===== Data under study
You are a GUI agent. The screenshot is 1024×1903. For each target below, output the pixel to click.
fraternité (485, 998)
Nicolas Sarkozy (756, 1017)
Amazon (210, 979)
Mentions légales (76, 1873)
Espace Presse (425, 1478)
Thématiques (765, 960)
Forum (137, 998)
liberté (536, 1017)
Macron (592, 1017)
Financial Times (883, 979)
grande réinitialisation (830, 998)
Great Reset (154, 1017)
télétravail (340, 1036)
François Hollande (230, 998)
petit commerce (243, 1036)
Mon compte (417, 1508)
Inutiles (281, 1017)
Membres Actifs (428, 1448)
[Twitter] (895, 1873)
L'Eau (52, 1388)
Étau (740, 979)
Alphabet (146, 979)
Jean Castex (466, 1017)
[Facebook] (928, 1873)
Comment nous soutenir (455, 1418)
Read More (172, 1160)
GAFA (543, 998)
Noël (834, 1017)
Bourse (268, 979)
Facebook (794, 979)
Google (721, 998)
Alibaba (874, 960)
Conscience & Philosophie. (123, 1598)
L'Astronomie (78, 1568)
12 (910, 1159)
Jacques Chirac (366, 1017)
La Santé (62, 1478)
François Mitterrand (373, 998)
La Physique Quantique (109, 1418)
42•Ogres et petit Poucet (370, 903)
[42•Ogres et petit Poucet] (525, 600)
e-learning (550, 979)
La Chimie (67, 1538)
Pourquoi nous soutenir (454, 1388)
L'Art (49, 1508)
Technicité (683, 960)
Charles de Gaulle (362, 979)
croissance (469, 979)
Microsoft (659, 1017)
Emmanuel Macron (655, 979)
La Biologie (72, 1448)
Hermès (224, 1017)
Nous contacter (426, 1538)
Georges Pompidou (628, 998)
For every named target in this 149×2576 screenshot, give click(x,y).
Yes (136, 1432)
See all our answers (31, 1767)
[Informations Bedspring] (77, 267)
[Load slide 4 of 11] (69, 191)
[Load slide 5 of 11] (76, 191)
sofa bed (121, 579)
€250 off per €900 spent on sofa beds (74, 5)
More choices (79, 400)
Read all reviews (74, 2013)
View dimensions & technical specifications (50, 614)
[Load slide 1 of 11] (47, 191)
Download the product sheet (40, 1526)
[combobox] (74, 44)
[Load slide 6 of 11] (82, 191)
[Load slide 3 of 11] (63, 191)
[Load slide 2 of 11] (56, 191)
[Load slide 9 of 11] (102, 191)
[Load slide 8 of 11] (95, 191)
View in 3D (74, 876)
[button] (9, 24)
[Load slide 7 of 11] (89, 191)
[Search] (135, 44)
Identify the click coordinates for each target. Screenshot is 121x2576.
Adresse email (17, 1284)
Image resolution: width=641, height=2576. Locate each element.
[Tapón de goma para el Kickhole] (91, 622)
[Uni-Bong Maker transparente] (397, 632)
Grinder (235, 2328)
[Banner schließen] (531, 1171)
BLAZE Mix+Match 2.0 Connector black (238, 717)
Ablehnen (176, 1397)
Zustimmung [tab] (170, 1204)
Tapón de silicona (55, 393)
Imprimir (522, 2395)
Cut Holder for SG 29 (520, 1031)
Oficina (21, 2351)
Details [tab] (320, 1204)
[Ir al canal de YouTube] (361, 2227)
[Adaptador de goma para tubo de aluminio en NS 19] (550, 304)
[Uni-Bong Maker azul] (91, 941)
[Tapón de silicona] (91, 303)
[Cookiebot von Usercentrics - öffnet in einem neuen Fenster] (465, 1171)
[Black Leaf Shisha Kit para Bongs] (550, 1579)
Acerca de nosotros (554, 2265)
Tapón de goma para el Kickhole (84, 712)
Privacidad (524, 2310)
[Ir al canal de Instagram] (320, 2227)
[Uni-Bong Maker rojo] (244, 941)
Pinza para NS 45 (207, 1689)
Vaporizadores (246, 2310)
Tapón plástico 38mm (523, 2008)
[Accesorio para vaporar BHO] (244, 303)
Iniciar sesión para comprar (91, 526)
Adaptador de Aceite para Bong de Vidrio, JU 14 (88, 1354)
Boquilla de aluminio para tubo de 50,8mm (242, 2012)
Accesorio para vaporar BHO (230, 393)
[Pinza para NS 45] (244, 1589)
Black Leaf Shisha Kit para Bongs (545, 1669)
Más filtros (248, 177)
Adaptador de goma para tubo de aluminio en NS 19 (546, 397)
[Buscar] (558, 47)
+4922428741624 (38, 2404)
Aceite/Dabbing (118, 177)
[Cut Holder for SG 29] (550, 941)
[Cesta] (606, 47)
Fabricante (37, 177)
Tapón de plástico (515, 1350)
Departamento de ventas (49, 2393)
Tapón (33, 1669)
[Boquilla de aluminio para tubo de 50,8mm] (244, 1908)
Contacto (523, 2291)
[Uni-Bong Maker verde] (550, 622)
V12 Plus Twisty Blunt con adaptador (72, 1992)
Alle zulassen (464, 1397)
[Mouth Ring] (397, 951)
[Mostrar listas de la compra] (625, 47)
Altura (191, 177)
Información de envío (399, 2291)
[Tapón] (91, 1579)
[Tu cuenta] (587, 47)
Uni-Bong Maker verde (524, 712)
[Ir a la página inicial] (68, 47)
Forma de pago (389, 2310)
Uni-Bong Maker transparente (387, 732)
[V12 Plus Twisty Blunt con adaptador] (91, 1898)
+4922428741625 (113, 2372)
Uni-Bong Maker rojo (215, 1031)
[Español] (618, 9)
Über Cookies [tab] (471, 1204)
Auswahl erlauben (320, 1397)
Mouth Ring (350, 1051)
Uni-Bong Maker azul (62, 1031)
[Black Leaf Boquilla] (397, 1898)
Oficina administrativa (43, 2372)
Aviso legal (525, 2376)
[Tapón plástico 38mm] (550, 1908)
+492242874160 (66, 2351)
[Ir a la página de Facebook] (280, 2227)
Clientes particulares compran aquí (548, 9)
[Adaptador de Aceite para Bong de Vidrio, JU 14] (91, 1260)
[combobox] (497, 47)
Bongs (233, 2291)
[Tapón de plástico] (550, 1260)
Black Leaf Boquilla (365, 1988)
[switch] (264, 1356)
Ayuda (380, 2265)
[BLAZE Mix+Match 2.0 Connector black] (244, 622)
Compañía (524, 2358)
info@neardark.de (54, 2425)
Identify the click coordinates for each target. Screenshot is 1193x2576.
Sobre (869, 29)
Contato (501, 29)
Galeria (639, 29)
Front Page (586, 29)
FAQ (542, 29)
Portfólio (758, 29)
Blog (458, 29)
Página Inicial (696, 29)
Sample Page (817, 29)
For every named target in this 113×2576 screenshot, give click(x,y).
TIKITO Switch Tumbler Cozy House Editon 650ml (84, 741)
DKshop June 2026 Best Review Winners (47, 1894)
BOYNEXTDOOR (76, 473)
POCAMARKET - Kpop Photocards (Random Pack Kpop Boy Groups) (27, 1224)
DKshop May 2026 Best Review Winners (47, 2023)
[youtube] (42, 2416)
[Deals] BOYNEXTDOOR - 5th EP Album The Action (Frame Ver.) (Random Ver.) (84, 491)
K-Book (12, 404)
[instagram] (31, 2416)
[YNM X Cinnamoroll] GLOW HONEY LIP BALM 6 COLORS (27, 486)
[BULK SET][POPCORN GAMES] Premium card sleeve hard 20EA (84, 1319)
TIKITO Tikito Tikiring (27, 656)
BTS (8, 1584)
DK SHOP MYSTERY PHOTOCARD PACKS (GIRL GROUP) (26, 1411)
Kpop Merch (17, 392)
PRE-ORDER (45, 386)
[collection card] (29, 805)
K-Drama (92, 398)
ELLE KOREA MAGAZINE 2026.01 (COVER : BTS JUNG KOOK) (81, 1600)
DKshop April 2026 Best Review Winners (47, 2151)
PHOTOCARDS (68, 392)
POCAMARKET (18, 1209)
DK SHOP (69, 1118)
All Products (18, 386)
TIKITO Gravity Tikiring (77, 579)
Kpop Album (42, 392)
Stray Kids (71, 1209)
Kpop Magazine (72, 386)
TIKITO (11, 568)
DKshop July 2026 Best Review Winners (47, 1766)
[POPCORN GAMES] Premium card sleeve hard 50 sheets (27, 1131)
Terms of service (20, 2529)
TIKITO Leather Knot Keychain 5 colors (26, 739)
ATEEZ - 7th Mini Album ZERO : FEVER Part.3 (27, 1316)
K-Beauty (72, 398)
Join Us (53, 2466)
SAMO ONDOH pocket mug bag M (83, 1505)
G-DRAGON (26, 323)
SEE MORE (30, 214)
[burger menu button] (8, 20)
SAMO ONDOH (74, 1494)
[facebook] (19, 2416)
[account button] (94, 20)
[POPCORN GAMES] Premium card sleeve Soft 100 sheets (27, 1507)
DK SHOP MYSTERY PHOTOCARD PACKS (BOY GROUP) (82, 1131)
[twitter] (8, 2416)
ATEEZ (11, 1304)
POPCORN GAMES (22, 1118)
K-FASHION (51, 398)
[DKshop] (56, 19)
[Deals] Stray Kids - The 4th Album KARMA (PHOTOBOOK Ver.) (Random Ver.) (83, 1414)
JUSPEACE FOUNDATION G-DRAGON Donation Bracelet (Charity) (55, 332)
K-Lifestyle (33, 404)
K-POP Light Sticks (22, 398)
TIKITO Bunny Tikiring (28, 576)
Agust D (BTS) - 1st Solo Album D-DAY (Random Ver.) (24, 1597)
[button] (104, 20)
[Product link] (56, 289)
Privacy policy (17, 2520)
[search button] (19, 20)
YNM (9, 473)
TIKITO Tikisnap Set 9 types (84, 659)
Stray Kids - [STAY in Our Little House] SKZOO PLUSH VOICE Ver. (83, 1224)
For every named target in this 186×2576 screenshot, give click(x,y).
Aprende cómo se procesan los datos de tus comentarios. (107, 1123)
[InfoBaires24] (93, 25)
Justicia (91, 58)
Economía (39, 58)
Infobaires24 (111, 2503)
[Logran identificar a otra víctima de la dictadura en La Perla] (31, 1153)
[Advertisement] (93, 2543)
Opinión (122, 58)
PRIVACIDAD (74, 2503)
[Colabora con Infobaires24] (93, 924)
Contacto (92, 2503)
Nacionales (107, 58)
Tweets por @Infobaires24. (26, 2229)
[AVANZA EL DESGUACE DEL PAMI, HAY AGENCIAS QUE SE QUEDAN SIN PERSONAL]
==========
__Work to be completed__
The lines needed are the ones from the first line of the entries through the line that contains "[Load slide 6 of 11] (82, 191)", given again without any change.

__Result__
You are a GUI agent. The screenshot is 1024×1903. For each target below, output the pixel to click.
fraternité (485, 998)
Nicolas Sarkozy (756, 1017)
Amazon (210, 979)
Mentions légales (76, 1873)
Espace Presse (425, 1478)
Thématiques (765, 960)
Forum (137, 998)
liberté (536, 1017)
Macron (592, 1017)
Financial Times (883, 979)
grande réinitialisation (830, 998)
Great Reset (154, 1017)
télétravail (340, 1036)
François Hollande (230, 998)
petit commerce (243, 1036)
Mon compte (417, 1508)
Inutiles (281, 1017)
Membres Actifs (428, 1448)
[Twitter] (895, 1873)
L'Eau (52, 1388)
Étau (740, 979)
Alphabet (146, 979)
Jean Castex (466, 1017)
[Facebook] (928, 1873)
Comment nous soutenir (455, 1418)
Read More (172, 1160)
GAFA (543, 998)
Noël (834, 1017)
Bourse (268, 979)
Facebook (794, 979)
Google (721, 998)
Alibaba (874, 960)
Conscience & Philosophie. (123, 1598)
L'Astronomie (78, 1568)
12 (910, 1159)
Jacques Chirac (366, 1017)
La Santé (62, 1478)
François Mitterrand (373, 998)
La Physique Quantique (109, 1418)
42•Ogres et petit Poucet (370, 903)
[42•Ogres et petit Poucet] (525, 600)
e-learning (550, 979)
La Chimie (67, 1538)
Pourquoi nous soutenir (454, 1388)
L'Art (49, 1508)
Technicité (683, 960)
Charles de Gaulle (362, 979)
croissance (469, 979)
Microsoft (659, 1017)
Emmanuel Macron (655, 979)
La Biologie (72, 1448)
Hermès (224, 1017)
Nous contacter (426, 1538)
Georges Pompidou (628, 998)
For every named target in this 149×2576 screenshot, give click(x,y).
Yes (136, 1432)
See all our answers (31, 1767)
[Informations Bedspring] (77, 267)
[Load slide 4 of 11] (69, 191)
[Load slide 5 of 11] (76, 191)
sofa bed (121, 579)
€250 off per €900 spent on sofa beds (74, 5)
More choices (79, 400)
Read all reviews (74, 2013)
View dimensions & technical specifications (50, 614)
[Load slide 1 of 11] (47, 191)
Download the product sheet (40, 1526)
[combobox] (74, 44)
[Load slide 6 of 11] (82, 191)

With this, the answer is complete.